Local Validation: Is Close Enough Good Enough?

SESSION INFO

Monday, March 2, 2026
1:00 PM - 2:30 PM
Session Type: Workshop

One of the national standards for community supervision that APPA released in 2024 includes using a locally validated Risk and Needs Assessment (RNA). But what does local or valid even mean, and why are these criteria important? An assessment validated in a near-by jurisdiction (“close enough”) is often assumed to be acceptable (“good enough”), but it that true? Predictive validity, accuracy, and fairness vary widely across jurisdictions, and tools that perform well in one place can over- or under-classify system-impacted individuals in another. This session unpacks what validation really means, why accuracy is not the same as validity, and how overreliance on validations in other places perpetuates inequity. Drawing on real-world case examples we will show what happens when agencies test tools against their own data. We will outline a practical roadmap for conducting local validation, even with limited resources, and discuss how transparency and equity can be built into the process. Participants will leave with concrete strategies for making the case to leadership, commissioning local validation, and interpreting results for practice.

SESSION PRESENTERS

Katie Meyer
CAIS/JAIS Program Manager, Evident Change


Katie Meyer is a program manager at Evident Change, where she leads product modernization, training design, and strategic initiatives that bridge research and practice in community corrections.
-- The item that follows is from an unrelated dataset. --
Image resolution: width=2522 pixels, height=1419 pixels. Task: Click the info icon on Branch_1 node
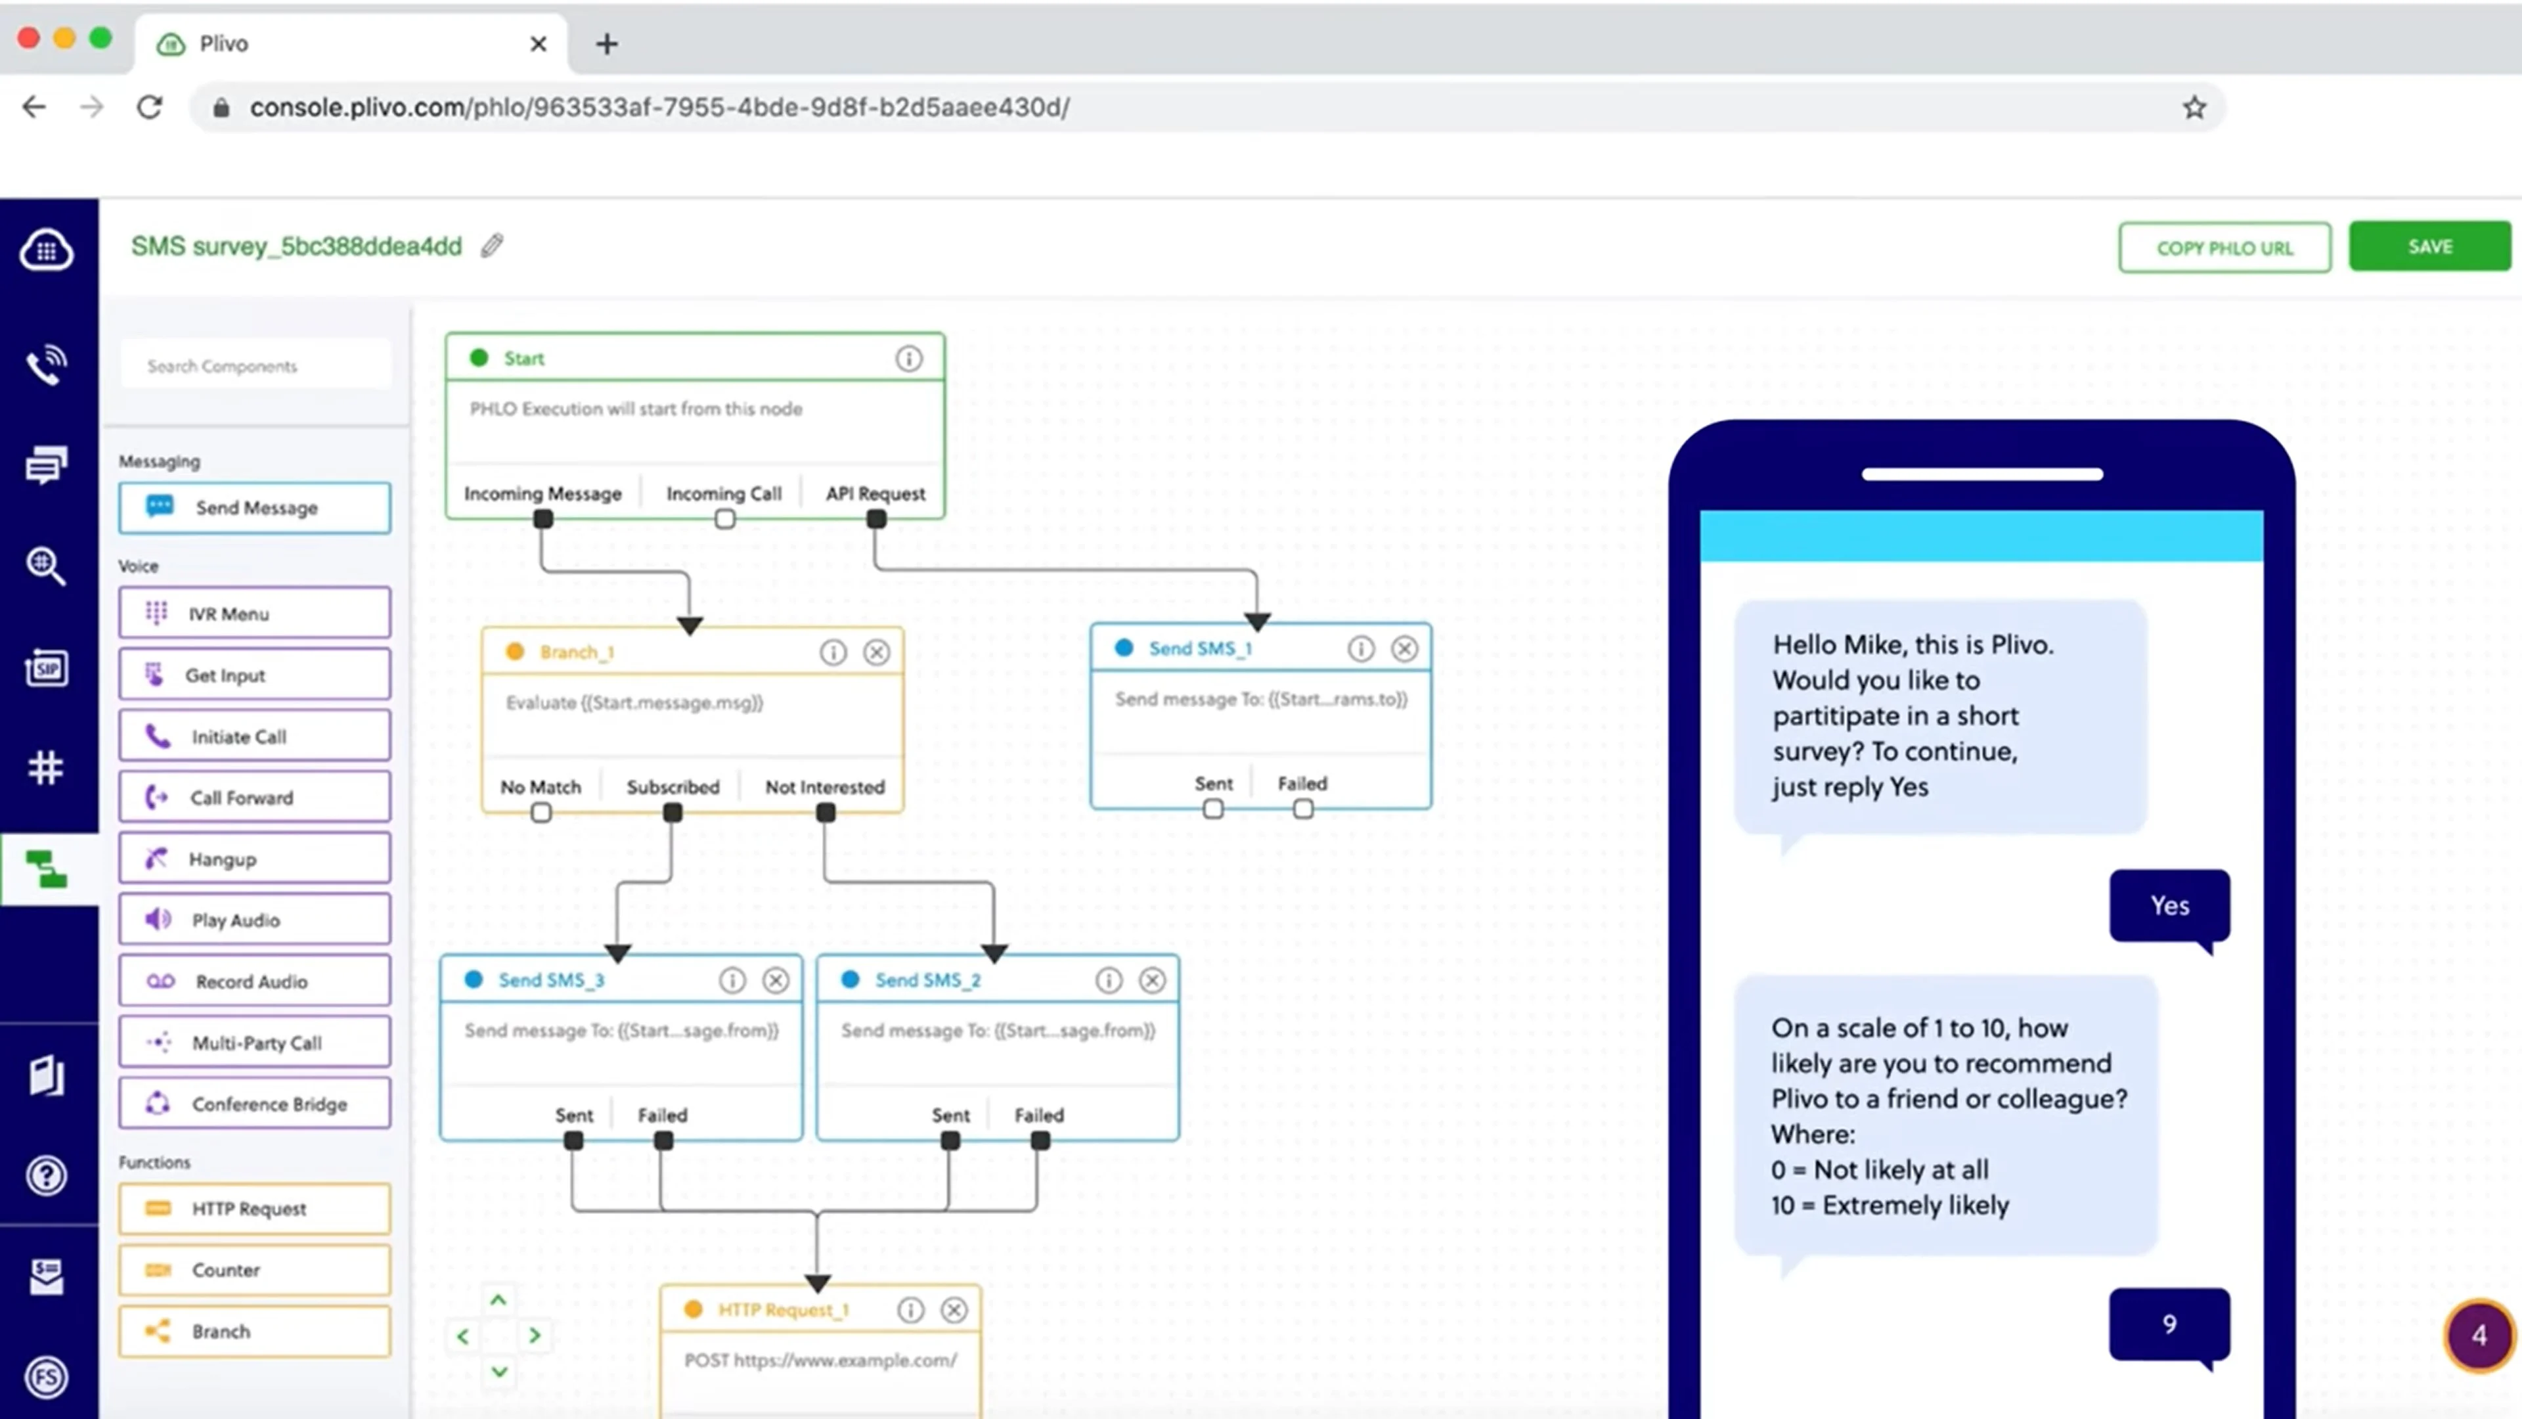click(x=828, y=651)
With more than fifteen years of experience in the criminal-legal field, she has been at the forefront of advancing systemic change in both adult and youth justice settings, guided by an unwavering belief in the inherent dignity and capacity for change of every individual. In recent years, Katie has championed responsivity-based models within the justice system, recognizing their potential to complement—and, at times, challenge—the dominance of risk- and need-focused paradigms. She brings both hands-on experience and a researcher’s curiosity to helping agencies translate evidence into human-centered practice.


Shantae Motley
, Evident Change


Shantaé M. Motley-Hodges, PhD is a Researcher IV at Evident Change and has served in research and leadership roles across public agencies, academia, and nonprofit organizations. Formerly the Director of Research at the Texas Juvenile Justice Department and an Assistant Professor at Prairie View A&M University, her work focuses on advancing equity-centered reforms in youth justice and child welfare systems. Her research interests include dual-status youth, implementation science, racial and gender disparities in system involvement, trauma-informed practices, and cross-system collaboration. She holds a Ph.D. in Juvenile Justice from Prairie View A&M University.


Stewart Wilson
Data Solutions Analyst, Evident Change


Stewart Wilson is an Associate Data Solutions Analyst whose work bridges policy, practice, and data within juvenile justice systems. He has led validation studies of two juvenile risk assessment tools—a pre-dispositional assessment and a detention screening instrument—using administrative data and statistical modeling to test their accuracy, consistency, and fairness. Stewart’s analyses have informed redesigned tools that better predict outcomes while reducing racial disparities; in one jurisdiction, his work helped cut detention recommendations in half for the validation cohort. With a commitment to making data meaningful for real-world practice, he focuses on translating statistical insights into actionable guidance that helps agencies improve decision-making and promote more equitable outcomes for youth.